1776 - The Last Shadow of Liberty
General Israel Putnam, aka "Old Put"
General of the Continental Army
Putnam was born in Salem Village (now Danvers), Massachusetts, on January 7, 1718. In 1740, at the age of 22, he moved west to Mortlake (now Pomfret) in northeastern Connecticut, where land was cheaper and easier for young men to buy. According to oral tradition, Putnam in his youth killed the last wolf in Connecticut with the help of a group of farmers from Mortlake. The tradition describes Putnam crawling into a den with a torch, a musket, and his feet secured with rope, in order to be quickly pulled out.

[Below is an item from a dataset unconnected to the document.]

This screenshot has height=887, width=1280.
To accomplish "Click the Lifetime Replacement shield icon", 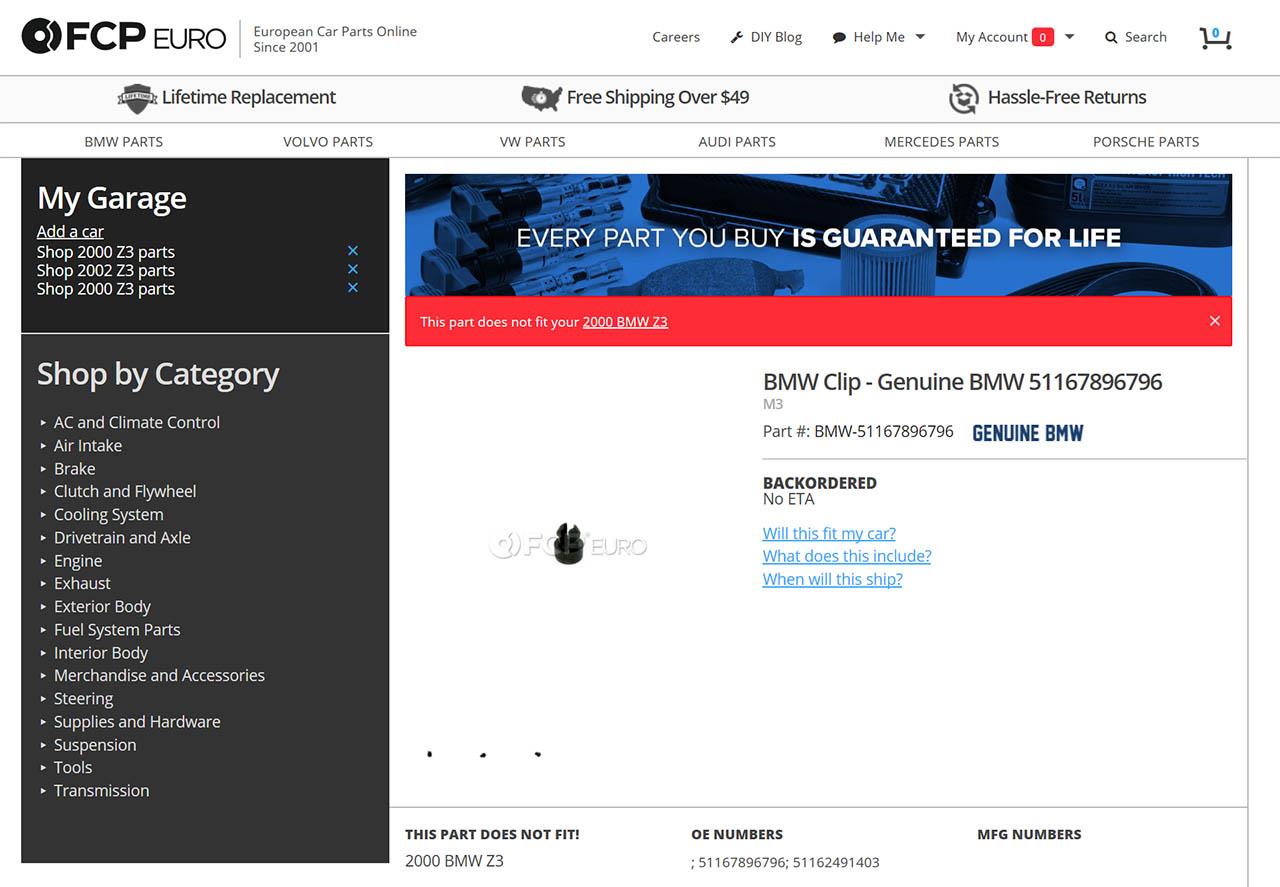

Putnam took part in the French and Indian War as a member of Rogers’ Rangers, and later led a similar company of rangers from Connecticut. He was promoted to captain in 1756 and to major in 1758. Captured on August 8, 1758 by the Kahnawake (Mohawk Indians) during a military campaign near Crown Point in New York, he was saved from being ritually burned alive by a rain storm and the last-minute intervention of a French officer.
In 1759, Putnam led a regiment into the valley of death the attack on Fort Carillon; and in 1760 he was with the British army that marched on Montreal. In 1762, he survived a shipwreck during the British expedition against Cuba that led to the capture of Havana. Major Putnam is believed to have brought back Cuban tobacco seeds to New England, which he planted in the Hartford area. This reportedly resulted in the development of the renowned Connecticut Wrapper (shade tobacco). In 1763 during Pontiac’s Rebellion, Putnam was sent with reinforcements to relieve Pontiac’s siege of Fort Detroit.
On April 20, 1775, when Putnam received news of the Battles of Lexington and Concord that started the war the day before, he left his plow in the field and rode 100 miles in eight hours, reaching Cambridge the next day and offering his services to the patriot cause. Putnam was named major general, making him second in rank in the Army of Observation that preceded the founding of the Continental Army. He was one of the primary figures at the Battle of Bunker Hill, both in its planning and on the battlefield. During that battle Putnam may have ordered William Prescott to tell his troops “Don’t fire until you see the whites of their eyes”.
Putnam joined the Continental Army when it was organized in July 1775, he was commissioned as colonel of the 3rd Connecticut Regiment, and later became brigadier of the Connecticut militia. After Bunker Hill, Putnam progressed to temporary command of the American forces in New York, while waiting for the arrival on April 13, 1776 of the commander-in-chief, Lieutenant General George Washington.